(DATASET RECORDS)

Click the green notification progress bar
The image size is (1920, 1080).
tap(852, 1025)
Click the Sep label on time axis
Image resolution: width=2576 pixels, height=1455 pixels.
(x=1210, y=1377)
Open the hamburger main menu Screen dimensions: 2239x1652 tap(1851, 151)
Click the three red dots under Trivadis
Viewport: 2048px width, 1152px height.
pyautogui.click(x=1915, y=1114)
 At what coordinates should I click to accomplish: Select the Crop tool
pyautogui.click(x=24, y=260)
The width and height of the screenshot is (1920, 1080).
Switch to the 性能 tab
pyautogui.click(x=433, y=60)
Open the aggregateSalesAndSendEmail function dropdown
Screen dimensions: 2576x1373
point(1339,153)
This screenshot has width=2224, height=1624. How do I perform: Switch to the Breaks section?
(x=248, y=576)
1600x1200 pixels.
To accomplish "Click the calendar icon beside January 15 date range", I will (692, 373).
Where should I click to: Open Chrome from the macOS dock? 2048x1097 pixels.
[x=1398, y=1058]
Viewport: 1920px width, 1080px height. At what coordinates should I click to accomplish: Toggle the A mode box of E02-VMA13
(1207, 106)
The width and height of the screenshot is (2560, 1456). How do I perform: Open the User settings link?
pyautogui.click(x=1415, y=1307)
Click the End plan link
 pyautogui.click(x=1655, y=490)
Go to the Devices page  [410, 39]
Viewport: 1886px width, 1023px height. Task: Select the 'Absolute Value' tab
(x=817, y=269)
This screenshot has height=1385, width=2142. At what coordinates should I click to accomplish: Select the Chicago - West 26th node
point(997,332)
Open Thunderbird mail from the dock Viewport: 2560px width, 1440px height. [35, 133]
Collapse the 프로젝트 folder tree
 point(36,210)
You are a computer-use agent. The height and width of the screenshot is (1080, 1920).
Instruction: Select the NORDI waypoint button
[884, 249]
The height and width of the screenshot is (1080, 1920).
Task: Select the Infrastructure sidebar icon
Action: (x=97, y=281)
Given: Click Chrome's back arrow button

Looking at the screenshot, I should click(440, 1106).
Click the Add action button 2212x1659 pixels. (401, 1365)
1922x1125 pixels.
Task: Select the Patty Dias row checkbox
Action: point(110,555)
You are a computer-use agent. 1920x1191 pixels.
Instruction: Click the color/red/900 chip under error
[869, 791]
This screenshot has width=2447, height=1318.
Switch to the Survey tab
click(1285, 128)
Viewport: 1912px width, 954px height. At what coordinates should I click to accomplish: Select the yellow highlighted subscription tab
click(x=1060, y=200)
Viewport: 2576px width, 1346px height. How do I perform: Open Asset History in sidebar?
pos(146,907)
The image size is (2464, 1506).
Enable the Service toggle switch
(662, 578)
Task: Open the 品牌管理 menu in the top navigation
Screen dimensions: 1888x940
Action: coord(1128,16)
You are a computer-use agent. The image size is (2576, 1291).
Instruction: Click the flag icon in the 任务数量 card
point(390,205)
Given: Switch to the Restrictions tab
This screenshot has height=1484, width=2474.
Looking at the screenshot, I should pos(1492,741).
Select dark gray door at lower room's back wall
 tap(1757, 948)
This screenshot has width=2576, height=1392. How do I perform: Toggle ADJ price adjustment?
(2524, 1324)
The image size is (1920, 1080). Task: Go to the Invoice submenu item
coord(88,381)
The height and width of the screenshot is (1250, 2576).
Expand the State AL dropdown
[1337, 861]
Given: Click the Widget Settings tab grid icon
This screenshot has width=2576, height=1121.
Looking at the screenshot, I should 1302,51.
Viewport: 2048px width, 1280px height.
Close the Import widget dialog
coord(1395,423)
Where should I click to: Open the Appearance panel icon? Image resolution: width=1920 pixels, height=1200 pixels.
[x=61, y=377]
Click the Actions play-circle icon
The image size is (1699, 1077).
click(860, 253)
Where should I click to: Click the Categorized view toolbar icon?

(End DATASET RECORDS)

EXERCISE DESCRIPTION
Reproduce the material exactly. Every line must match.

YOUR SOLUTION
Click the green notification progress bar
The image size is (1920, 1080).
tap(852, 1025)
Click the Sep label on time axis
Image resolution: width=2576 pixels, height=1455 pixels.
(x=1210, y=1377)
Open the hamburger main menu Screen dimensions: 2239x1652 tap(1851, 151)
Click the three red dots under Trivadis
Viewport: 2048px width, 1152px height.
pyautogui.click(x=1915, y=1114)
 At what coordinates should I click to accomplish: Select the Crop tool
pyautogui.click(x=24, y=260)
The width and height of the screenshot is (1920, 1080).
Switch to the 性能 tab
pyautogui.click(x=433, y=60)
Open the aggregateSalesAndSendEmail function dropdown
Screen dimensions: 2576x1373
point(1339,153)
This screenshot has width=2224, height=1624. How do I perform: Switch to the Breaks section?
(x=248, y=576)
1600x1200 pixels.
To accomplish "Click the calendar icon beside January 15 date range", I will (692, 373).
Where should I click to: Open Chrome from the macOS dock? 2048x1097 pixels.
[x=1398, y=1058]
Viewport: 1920px width, 1080px height. At what coordinates should I click to accomplish: Toggle the A mode box of E02-VMA13
(1207, 106)
The width and height of the screenshot is (2560, 1456). How do I perform: Open the User settings link?
pyautogui.click(x=1415, y=1307)
Click the End plan link
 pyautogui.click(x=1655, y=490)
Go to the Devices page  [410, 39]
Viewport: 1886px width, 1023px height. Task: Select the 'Absolute Value' tab
(x=817, y=269)
This screenshot has height=1385, width=2142. At what coordinates should I click to accomplish: Select the Chicago - West 26th node
point(997,332)
Open Thunderbird mail from the dock Viewport: 2560px width, 1440px height. [35, 133]
Collapse the 프로젝트 folder tree
 point(36,210)
You are a computer-use agent. The height and width of the screenshot is (1080, 1920).
Instruction: Select the NORDI waypoint button
[884, 249]
The height and width of the screenshot is (1080, 1920).
Task: Select the Infrastructure sidebar icon
Action: (x=97, y=281)
Given: Click Chrome's back arrow button

Looking at the screenshot, I should click(440, 1106).
Click the Add action button 2212x1659 pixels. (401, 1365)
1922x1125 pixels.
Task: Select the Patty Dias row checkbox
Action: point(110,555)
You are a computer-use agent. 1920x1191 pixels.
Instruction: Click the color/red/900 chip under error
[869, 791]
This screenshot has width=2447, height=1318.
Switch to the Survey tab
click(1285, 128)
Viewport: 1912px width, 954px height. At what coordinates should I click to accomplish: Select the yellow highlighted subscription tab
click(x=1060, y=200)
Viewport: 2576px width, 1346px height. How do I perform: Open Asset History in sidebar?
pos(146,907)
The image size is (2464, 1506).
Enable the Service toggle switch
(662, 578)
Task: Open the 品牌管理 menu in the top navigation
Screen dimensions: 1888x940
Action: coord(1128,16)
You are a computer-use agent. The image size is (2576, 1291).
Instruction: Click the flag icon in the 任务数量 card
point(390,205)
Given: Switch to the Restrictions tab
This screenshot has height=1484, width=2474.
Looking at the screenshot, I should pos(1492,741).
Select dark gray door at lower room's back wall
 tap(1757, 948)
This screenshot has width=2576, height=1392. How do I perform: Toggle ADJ price adjustment?
(2524, 1324)
The image size is (1920, 1080). Task: Go to the Invoice submenu item
coord(88,381)
The height and width of the screenshot is (1250, 2576).
Expand the State AL dropdown
[1337, 861]
Given: Click the Widget Settings tab grid icon
This screenshot has width=2576, height=1121.
Looking at the screenshot, I should 1302,51.
Viewport: 2048px width, 1280px height.
Close the Import widget dialog
coord(1395,423)
Where should I click to: Open the Appearance panel icon? Image resolution: width=1920 pixels, height=1200 pixels.
[x=61, y=377]
Click the Actions play-circle icon
The image size is (1699, 1077).
click(860, 253)
Where should I click to: Click the Categorized view toolbar icon?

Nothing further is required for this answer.